- Learning Elastic Stack 7.0(Second Edition)
- Pranav Shukla Sharath Kumar M N
- 302字
- 2025-04-04 14:18:53
Character filters
When composing an analyzer, we can configure zero or more character filters. A character filter works on a stream of characters from the input field; each character filter can add, remove, or change the characters in the input field.
Elasticsearch ships with a few built-in character filters, which you can use to compose or create your own custom analyzer.
For example, one of the character filters that Elasticsearch ships with is the Mapping Char Filter. It can map a character or sequence of characters into target characters.
For example, you may want to transform emoticons into some text that represents those emoticons:
- :) should be translated to _smile_
- :( should be translated to _sad_
- :D should be translated to _laugh_
This can be achieved through the following character filter. The short name for the Mapping Char Filter is the mapping filter:
"char_filter": {
"my_char_filter": {
"type": "mapping",
"mappings": [
":) => _smile_",
":( => _sad_",
":D => _laugh_"
]
}
}
When this character filter is used to create an analyzer, it will have the following effect:
Good morning everyone :) will be transformed in to Good morning everyone _smile_.

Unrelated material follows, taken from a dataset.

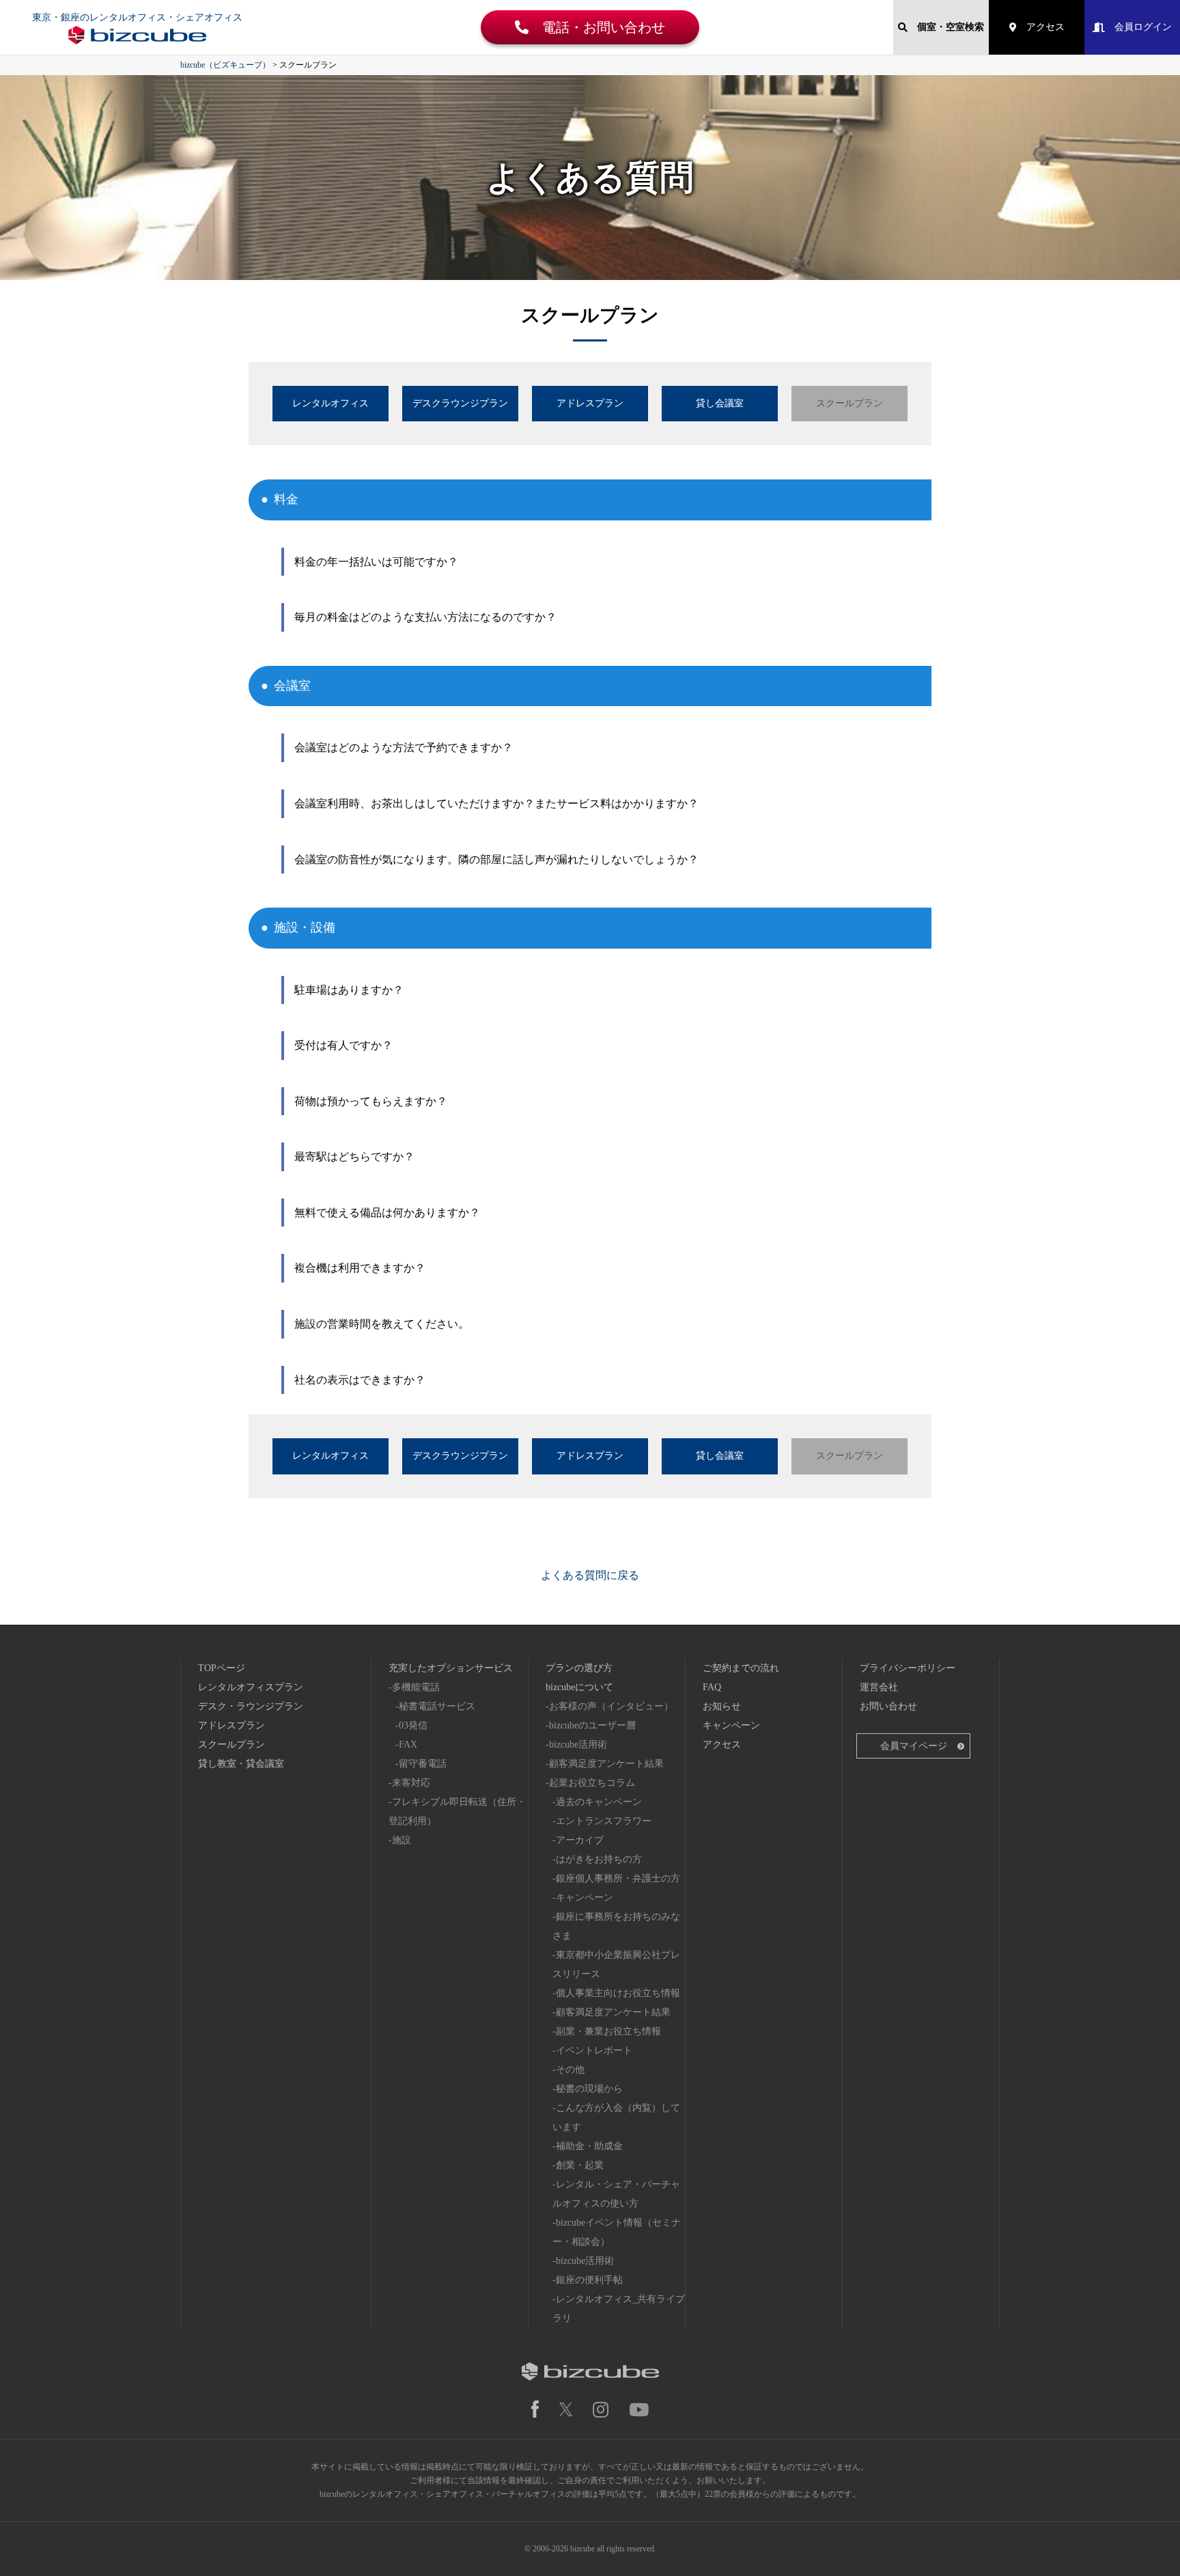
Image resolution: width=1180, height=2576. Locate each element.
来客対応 (411, 1783)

I am not feeling well today :( will be transformed in to I am not feeling well today _sad_.
Since character filters are at the very beginning of the processing chain in an analyzer (see Figure 3.1), the tokenizer will always see the replaced characters. Character filters can be useful for replacing characters with something more meaningful in certain cases, such as replacing the numeric characters from other languages with English language decimals, that is, digits from Hindi, Arabic, and other languages can be turned into 0, 1, 2, and so on.
You can find a list of available built-in character filters here: https://www.elastic.co/guide/en/elasticsearch/reference/current/analysis-charfilters.html.